Attribution & Licensing
This is one of those can of worms areas that (a) is more a social issue than a technical one and (b) is probably not going to get a lot of attention because, quite frankly most people find it boring. However its a critical component of LOD that will only cause greater problems the longer it is left to fester. Leigh Dodds has already done some initial research and thinking in this area and outlined some of the issues. The issues in this area that interest me are:
- Would it be possible to simplify open data licensing through a Creative Commons-style approach of defining a set of licenses with a well-defined set of attributes to them that can be used to govern how data is attributed and linked to and uses to which it can be put ?
- What does it mean when a consumer of LOD publishes another data-set derived from one or more source data-sets. Are data licenses viral ? What level of remixing is sufficient for a work to count as a new unique work ? I am sure that there is precedent in offline publishing and online content publishing - the question is are such precedents appropriate ? Will we need to test this in case law (as was suggested by Bob Schloss from IBM in a different session).
- What does it mean when a consumer of LOD publishes an application that internally makes use of one or more data sets or a data set synthesized from one or more data sets, but does not display the data (for example using Wordnet in a natural language interface)

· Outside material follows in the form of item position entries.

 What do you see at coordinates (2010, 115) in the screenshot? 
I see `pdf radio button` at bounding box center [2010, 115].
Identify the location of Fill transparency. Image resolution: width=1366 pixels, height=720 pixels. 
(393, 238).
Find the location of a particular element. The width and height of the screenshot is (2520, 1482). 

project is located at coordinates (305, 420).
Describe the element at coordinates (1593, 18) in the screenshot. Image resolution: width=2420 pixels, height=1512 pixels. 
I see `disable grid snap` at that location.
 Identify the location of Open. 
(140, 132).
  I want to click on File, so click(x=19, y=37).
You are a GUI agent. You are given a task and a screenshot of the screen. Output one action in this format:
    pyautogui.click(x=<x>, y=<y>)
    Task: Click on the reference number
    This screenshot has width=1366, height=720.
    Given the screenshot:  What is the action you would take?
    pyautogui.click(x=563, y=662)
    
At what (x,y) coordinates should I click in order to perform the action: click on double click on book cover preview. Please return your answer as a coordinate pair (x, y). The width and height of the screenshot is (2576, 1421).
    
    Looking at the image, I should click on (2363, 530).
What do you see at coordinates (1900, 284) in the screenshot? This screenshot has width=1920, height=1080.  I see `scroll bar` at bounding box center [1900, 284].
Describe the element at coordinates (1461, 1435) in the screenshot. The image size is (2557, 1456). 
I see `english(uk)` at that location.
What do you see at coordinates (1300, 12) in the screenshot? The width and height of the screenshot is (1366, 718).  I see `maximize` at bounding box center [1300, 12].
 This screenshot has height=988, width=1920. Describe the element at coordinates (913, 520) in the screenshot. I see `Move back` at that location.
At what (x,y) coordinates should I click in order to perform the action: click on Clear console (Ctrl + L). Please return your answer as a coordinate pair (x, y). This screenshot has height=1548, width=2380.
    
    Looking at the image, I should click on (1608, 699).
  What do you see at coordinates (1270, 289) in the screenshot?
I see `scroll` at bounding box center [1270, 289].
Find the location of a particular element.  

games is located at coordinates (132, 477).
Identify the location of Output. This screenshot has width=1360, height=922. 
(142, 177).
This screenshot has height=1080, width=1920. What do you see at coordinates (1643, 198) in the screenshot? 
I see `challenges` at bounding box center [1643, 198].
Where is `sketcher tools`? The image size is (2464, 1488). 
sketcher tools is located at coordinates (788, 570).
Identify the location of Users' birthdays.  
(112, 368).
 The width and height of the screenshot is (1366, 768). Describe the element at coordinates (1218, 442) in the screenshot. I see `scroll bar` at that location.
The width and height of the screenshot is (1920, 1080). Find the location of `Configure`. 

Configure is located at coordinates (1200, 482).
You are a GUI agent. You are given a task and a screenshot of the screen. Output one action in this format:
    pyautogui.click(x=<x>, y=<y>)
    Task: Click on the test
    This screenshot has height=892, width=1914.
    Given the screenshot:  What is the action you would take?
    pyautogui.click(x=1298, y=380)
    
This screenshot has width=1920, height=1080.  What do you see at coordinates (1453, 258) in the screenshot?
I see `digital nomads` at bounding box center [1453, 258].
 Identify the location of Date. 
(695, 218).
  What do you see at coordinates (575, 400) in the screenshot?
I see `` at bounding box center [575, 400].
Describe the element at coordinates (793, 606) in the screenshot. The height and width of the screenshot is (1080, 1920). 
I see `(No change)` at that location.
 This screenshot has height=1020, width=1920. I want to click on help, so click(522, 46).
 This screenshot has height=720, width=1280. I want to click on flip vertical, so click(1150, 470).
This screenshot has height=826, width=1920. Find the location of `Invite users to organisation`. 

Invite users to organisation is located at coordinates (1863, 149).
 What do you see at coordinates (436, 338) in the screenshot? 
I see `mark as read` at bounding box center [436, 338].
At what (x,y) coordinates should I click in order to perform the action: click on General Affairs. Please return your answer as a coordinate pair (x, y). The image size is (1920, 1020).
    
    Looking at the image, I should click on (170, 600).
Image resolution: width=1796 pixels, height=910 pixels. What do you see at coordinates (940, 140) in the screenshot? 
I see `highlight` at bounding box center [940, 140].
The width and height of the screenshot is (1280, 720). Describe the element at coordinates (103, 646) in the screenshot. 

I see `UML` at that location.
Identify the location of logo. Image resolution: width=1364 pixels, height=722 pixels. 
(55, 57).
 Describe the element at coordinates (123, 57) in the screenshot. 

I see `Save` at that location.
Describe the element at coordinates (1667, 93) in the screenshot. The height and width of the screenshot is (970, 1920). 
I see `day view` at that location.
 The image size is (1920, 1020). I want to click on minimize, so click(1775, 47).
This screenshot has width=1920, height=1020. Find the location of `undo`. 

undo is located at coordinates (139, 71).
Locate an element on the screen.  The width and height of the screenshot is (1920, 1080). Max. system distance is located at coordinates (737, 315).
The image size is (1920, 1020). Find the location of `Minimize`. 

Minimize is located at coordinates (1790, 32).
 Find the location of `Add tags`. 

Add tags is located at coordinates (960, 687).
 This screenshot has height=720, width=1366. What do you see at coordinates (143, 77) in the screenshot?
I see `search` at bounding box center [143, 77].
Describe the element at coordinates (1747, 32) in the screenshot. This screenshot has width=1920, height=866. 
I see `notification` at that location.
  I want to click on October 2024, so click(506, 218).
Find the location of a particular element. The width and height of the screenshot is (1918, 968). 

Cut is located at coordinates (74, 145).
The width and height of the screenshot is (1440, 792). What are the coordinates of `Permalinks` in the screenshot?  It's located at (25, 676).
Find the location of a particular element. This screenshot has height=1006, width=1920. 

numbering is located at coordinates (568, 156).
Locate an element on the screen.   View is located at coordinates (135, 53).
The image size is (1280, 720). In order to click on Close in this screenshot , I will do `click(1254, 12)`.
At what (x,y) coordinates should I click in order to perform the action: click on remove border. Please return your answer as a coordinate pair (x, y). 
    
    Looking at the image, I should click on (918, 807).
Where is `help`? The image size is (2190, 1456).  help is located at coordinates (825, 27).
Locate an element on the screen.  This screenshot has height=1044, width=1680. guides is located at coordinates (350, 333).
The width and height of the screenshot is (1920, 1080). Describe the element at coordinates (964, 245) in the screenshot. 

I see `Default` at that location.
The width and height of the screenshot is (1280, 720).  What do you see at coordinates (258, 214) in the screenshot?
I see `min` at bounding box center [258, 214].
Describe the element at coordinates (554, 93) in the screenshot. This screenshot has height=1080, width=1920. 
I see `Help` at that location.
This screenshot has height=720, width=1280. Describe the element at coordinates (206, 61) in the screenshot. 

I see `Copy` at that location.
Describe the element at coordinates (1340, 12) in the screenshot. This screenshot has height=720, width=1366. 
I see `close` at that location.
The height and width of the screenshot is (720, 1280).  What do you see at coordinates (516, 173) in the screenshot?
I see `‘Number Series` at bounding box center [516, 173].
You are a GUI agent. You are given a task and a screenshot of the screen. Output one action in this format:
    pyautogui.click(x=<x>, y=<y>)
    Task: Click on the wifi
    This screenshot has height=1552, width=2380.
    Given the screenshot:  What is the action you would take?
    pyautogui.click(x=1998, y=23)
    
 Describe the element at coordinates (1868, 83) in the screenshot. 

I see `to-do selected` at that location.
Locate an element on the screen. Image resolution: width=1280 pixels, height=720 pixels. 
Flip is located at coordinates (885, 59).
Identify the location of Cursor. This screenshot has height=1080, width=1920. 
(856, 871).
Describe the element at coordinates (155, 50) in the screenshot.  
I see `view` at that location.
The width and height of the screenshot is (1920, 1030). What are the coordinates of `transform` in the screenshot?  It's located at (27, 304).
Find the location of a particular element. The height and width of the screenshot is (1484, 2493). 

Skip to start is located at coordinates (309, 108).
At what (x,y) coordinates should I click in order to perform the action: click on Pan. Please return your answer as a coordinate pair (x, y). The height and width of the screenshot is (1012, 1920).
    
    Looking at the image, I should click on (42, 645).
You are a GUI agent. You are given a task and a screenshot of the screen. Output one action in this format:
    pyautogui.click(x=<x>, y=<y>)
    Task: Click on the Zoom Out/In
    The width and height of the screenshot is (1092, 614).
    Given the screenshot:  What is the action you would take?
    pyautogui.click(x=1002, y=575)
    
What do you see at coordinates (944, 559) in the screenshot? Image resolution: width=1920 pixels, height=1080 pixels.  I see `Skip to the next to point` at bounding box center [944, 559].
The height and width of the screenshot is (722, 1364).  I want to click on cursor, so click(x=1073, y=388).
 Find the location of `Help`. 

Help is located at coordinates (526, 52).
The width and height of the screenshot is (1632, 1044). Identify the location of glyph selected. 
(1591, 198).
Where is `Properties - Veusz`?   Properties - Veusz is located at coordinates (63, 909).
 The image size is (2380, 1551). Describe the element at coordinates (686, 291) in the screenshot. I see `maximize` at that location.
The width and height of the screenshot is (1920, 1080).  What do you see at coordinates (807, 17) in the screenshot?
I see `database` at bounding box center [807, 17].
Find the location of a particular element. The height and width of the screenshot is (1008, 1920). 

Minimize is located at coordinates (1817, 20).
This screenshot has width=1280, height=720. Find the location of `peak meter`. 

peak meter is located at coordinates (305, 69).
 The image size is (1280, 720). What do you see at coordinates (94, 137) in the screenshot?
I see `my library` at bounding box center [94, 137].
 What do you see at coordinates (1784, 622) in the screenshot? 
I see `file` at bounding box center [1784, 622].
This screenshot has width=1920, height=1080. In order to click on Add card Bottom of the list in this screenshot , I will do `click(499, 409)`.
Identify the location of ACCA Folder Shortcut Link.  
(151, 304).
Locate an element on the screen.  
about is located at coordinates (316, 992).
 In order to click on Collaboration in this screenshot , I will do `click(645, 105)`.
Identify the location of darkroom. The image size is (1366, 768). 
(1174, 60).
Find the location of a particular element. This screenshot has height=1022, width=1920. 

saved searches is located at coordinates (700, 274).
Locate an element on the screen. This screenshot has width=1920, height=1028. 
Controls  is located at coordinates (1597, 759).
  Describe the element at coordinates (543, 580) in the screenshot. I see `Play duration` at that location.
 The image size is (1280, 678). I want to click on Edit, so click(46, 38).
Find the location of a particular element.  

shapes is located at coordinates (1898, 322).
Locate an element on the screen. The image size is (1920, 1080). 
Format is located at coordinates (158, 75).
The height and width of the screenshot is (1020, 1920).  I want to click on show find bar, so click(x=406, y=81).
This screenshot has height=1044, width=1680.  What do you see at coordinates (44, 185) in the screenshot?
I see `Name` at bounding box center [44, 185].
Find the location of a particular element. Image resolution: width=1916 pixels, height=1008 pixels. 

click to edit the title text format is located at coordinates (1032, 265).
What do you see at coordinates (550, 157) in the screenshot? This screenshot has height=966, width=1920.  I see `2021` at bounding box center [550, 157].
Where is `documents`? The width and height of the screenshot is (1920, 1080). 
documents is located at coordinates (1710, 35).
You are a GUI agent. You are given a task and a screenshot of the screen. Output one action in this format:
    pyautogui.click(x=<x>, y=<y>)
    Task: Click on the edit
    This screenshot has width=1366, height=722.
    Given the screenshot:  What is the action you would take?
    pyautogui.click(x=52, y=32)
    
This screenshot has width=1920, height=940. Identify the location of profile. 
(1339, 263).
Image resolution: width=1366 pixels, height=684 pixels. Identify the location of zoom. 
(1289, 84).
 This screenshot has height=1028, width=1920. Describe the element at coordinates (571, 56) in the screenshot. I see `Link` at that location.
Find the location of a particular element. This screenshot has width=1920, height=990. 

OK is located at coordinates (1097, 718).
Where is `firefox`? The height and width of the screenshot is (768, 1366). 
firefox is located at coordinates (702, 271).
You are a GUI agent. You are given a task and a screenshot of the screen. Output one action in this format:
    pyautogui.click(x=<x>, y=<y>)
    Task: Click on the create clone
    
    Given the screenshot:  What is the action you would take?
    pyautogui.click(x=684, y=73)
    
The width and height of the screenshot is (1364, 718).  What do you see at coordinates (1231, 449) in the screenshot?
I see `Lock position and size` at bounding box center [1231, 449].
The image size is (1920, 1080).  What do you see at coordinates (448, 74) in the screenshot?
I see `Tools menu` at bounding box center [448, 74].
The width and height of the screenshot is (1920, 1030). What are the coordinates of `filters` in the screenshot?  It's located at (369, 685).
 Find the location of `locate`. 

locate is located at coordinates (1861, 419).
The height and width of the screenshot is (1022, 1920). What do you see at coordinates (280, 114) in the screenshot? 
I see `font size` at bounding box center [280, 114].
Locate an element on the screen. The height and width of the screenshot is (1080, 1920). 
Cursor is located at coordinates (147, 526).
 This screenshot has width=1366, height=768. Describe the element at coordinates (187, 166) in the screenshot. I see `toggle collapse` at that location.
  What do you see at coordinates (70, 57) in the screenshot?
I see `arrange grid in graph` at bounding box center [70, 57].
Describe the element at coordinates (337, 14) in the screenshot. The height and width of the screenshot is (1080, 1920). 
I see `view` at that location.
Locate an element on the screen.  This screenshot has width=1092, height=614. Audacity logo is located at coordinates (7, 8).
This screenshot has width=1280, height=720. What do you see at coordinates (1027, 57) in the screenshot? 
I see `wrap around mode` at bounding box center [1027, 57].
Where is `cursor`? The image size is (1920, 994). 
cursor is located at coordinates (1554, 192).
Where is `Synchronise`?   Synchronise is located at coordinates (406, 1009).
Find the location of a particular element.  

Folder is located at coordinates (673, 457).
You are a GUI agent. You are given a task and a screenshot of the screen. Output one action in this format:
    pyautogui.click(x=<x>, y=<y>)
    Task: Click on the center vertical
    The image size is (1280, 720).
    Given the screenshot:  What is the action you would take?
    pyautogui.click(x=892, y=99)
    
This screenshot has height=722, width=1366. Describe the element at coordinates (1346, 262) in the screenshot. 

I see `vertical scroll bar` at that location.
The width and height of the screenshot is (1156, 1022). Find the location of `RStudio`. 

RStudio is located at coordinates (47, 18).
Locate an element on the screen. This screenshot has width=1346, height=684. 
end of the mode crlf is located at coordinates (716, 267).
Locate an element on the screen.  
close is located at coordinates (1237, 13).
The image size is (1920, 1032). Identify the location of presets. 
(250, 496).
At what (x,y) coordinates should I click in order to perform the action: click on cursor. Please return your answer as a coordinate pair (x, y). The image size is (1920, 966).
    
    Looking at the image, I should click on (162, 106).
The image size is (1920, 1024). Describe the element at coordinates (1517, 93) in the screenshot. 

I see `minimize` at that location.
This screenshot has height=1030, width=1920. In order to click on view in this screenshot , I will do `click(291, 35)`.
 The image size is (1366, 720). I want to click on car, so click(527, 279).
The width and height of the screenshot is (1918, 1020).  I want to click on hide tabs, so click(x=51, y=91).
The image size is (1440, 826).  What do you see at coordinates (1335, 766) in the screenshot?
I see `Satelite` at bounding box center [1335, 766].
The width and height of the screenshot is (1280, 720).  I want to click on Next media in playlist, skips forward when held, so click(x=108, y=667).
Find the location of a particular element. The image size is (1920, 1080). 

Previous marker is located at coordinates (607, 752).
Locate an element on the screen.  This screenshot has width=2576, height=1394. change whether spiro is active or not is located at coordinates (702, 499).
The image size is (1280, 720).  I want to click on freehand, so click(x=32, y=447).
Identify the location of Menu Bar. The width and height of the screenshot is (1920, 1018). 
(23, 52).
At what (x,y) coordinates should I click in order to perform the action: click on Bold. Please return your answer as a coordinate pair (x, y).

- How can we make a solution scale for:
- Applications that make use of hundreds or thousands of data sets
- Applications that discover data sets at run-time
And there was so much more
Writing up the last of these notes on the train on the way home from the workshop I am both frazzled and buzzing. In the last 48 hours I have learned about stuff that I want to emulate, things that I need to make sure go into our products and things that are just going to worry me for years to come. In these 2000 words, I feel I have really only scraped the surface and I’m sure that there was a load of stuff that just went completely over my head. I’ll leave it to others to fill in all the gaps I have left in my truly partial account of an amazing event.
The agenda for the day, along with links to the papers and presentations are all available here on the W3C website. My own presentation on OData/SPARQL interoperability is also available here on Slideshare.